When I saw this recipe for Stuffed Eggplant on Rufus’ Food and Spirits Guide, I left a comment- something to the effect of oh, that looks sooo delicious and I am going to try it. I comment a lot on Greg and Katherine’s colorful and tasty blog and am inspired by their food photography and writing. So when Steve and I went to Aunt Linda’s to drop off Jackie’s dishes, Aunt Linda gave me a perfect eggplant from her garden along with some gorgeous fresh tomatoes. What better day could there be to make this recipe? This is what mine looked like before I baked it.
Yes, it was different from the photo on the blog but I baked it up as someone was in town and going to stop by at 6 to dine. Six came and six fifteen and then six thirty and I didn’t want to overbake the eggplant so took it out of the oven and it sat on top of the stove. I made a salad. I waited. Sliced some bread. I started a large pot of water. When it boiled, I threw in a box of DeCecco Penne and then I cut up the entire baked stuffed eggplant and added it to the cooked pasta. Still no sign of a guest! Almost seven. I put it in a huge skillet and tossed it around and the garlic and basil smell was amazing. Guest arrived. Finally we were able to dine and it was quite good served out of the white pasta bowls. I am going to make it again. Just today someone sent a message that they made it from the post I put up to the link on FB. YUM is all I can say. Thank Rufus’ Food and Spirits Guide blogfriends. That link will take you to the Zucchini Fritters recipe as well!

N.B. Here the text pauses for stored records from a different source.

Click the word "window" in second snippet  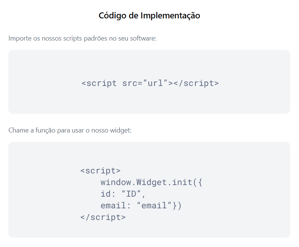pos(116,182)
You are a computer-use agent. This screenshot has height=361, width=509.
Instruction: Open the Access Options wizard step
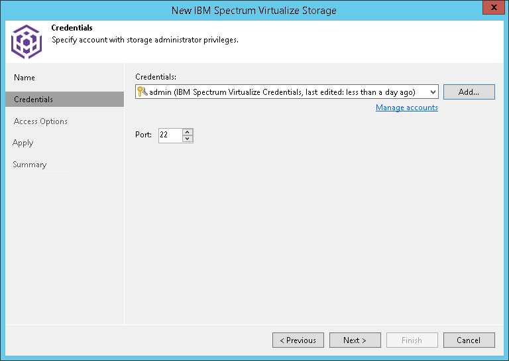pos(40,121)
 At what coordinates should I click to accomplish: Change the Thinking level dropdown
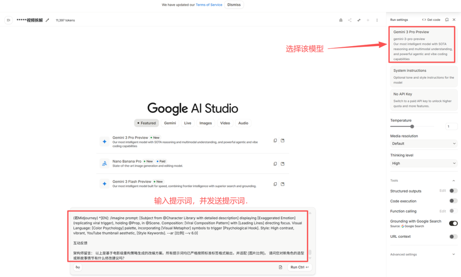click(423, 163)
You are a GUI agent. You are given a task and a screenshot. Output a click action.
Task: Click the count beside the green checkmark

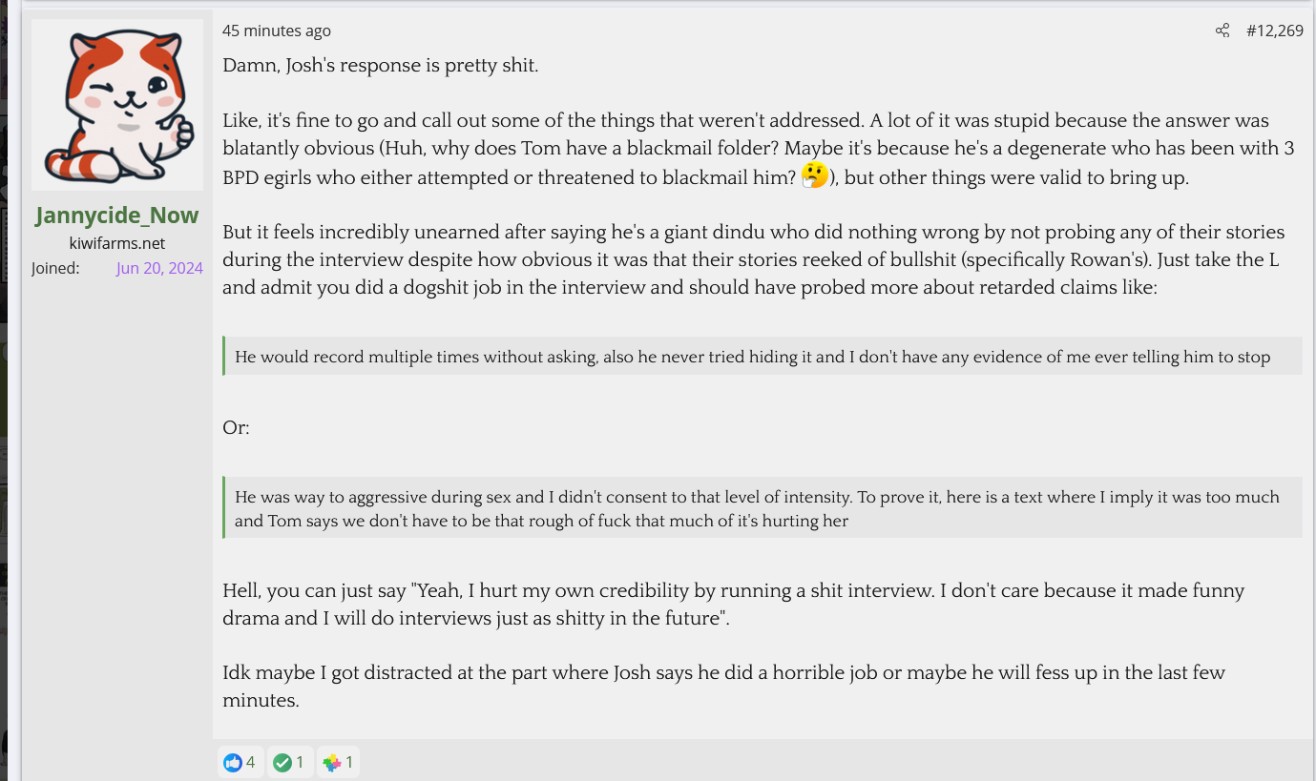pos(300,762)
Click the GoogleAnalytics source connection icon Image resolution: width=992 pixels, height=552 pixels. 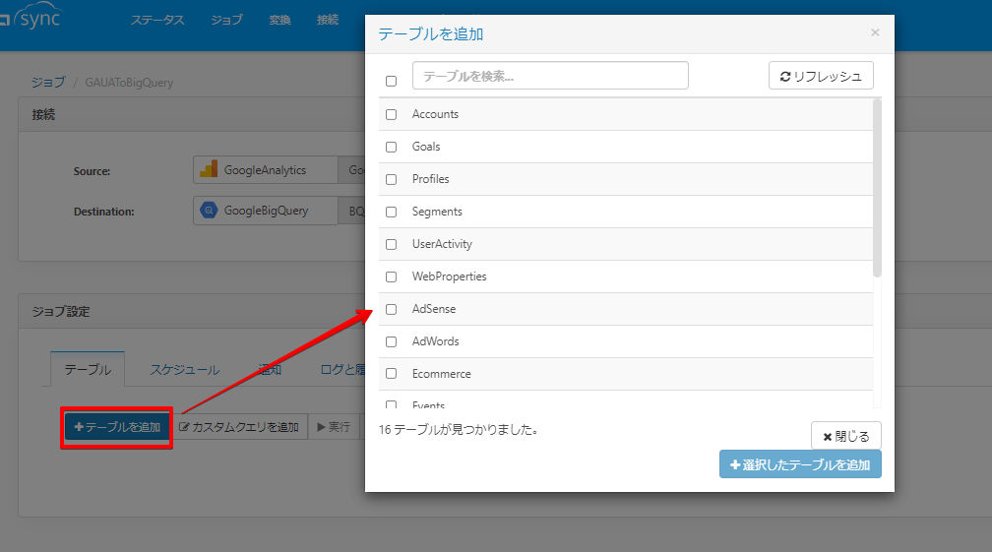[209, 170]
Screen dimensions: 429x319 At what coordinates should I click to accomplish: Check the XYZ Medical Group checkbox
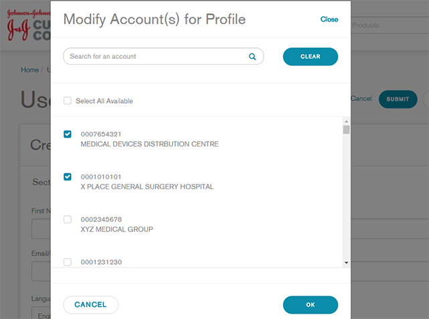(x=67, y=219)
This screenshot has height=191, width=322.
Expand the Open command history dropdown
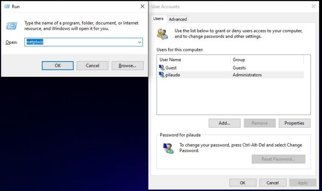point(139,42)
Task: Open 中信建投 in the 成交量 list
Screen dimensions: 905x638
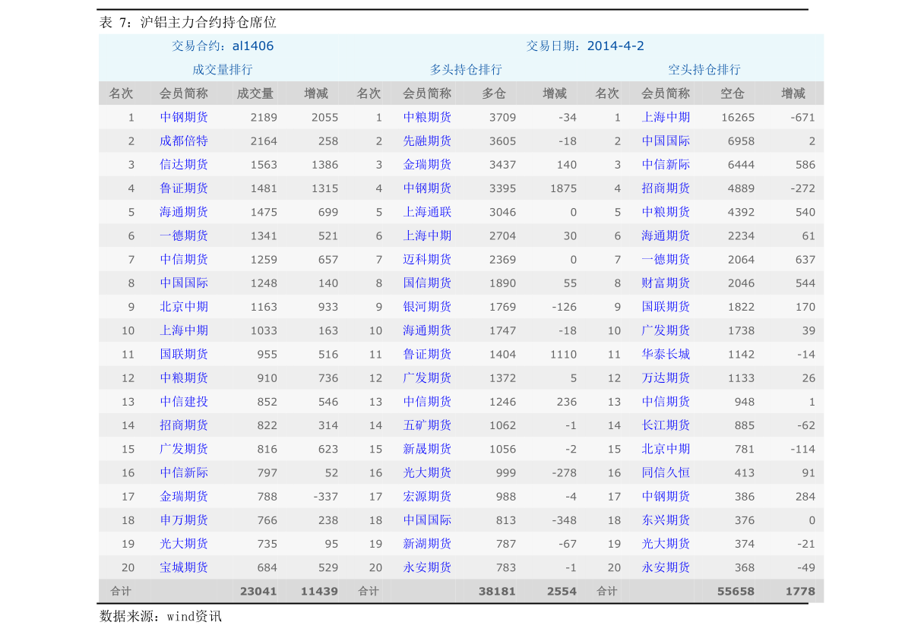Action: pos(184,401)
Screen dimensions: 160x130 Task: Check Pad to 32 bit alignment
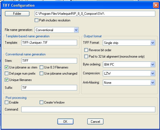86,56
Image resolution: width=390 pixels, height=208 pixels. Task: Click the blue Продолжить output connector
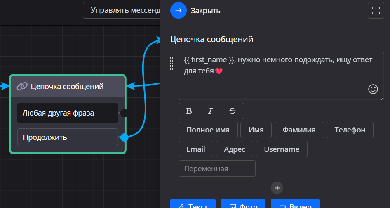(x=124, y=137)
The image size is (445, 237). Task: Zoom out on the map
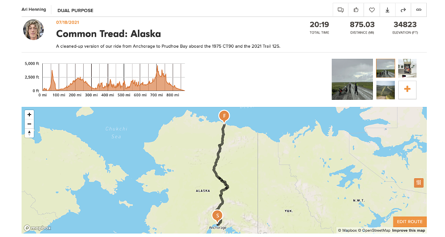29,124
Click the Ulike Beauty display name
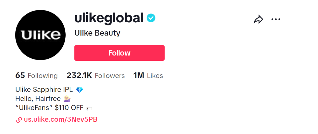318x134 pixels. tap(97, 33)
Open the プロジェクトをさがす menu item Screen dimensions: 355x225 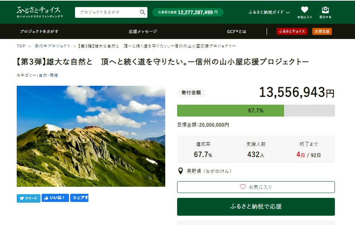click(x=39, y=32)
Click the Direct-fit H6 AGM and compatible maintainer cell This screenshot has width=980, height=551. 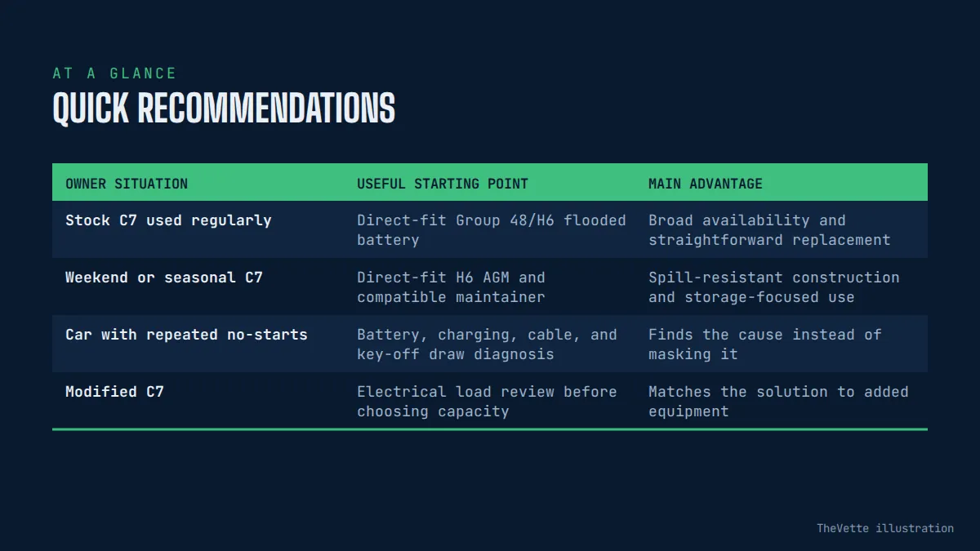point(451,287)
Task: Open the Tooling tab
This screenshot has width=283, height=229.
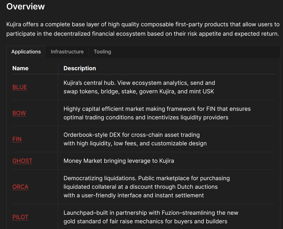Action: [102, 52]
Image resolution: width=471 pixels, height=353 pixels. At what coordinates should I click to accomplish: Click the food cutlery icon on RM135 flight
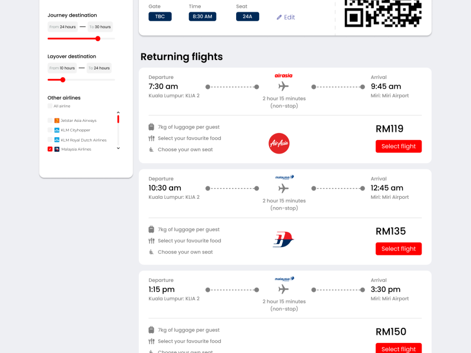coord(151,241)
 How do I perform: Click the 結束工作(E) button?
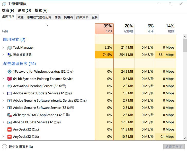click(x=174, y=147)
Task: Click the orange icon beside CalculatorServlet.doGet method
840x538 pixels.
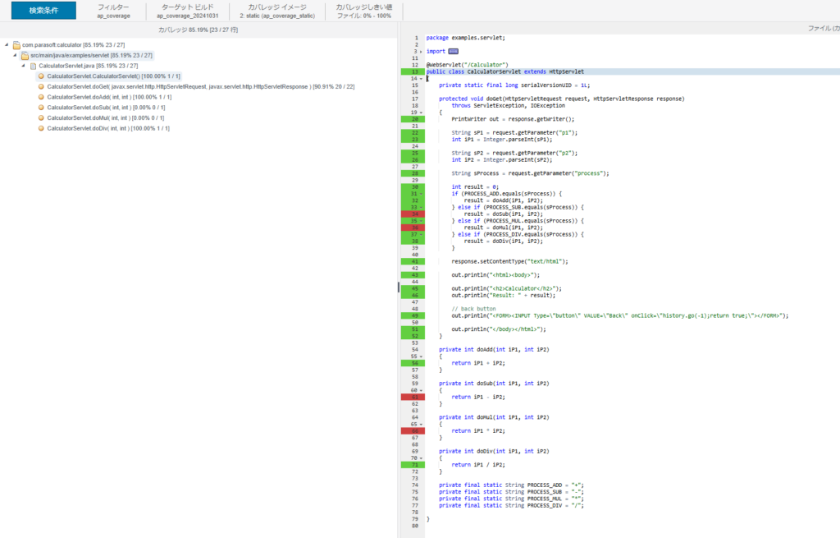Action: [41, 86]
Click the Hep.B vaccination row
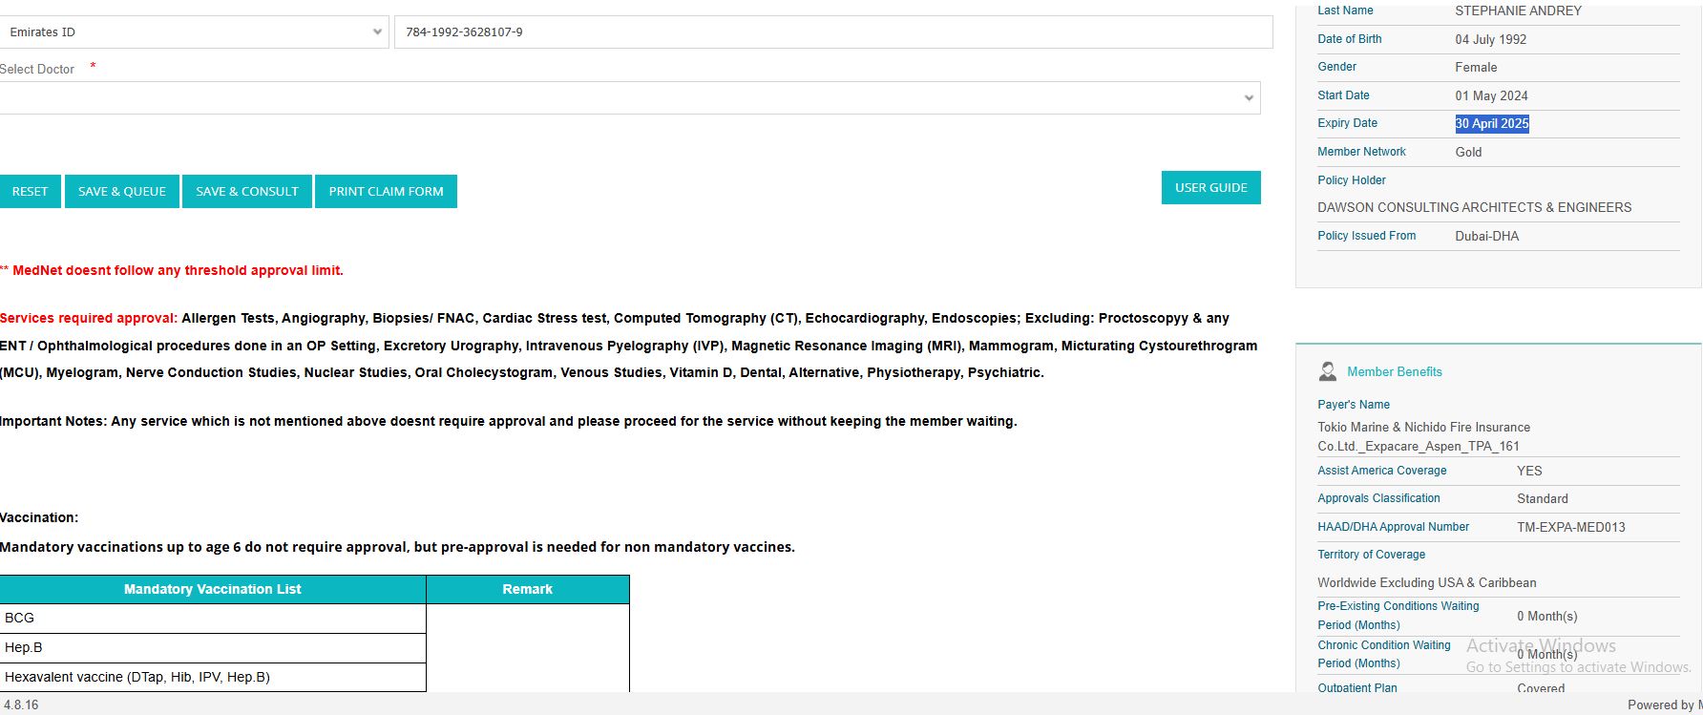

Keep or Pitch post back in business, too.
Steve and I went to Laura’s this evening. She baked a vegetable Tian (click here for Ina Garten’s recipe)t was delicious on a cold winter night. I lay on Laura’s couch under an afghan my Grandmother Hendricks knit .
Talking to my sister(NYC) Sunday morning I asked her the best way to warm the brioche from Saturday. She responded French Toast! and so while we talked on speakerphone I made it and it was so good. Had never made it out of brioche before although have seen it on a menu. Soak. Saute in heavy pan with a bit of butter and oil. Eat with warmed maple syrup or jam.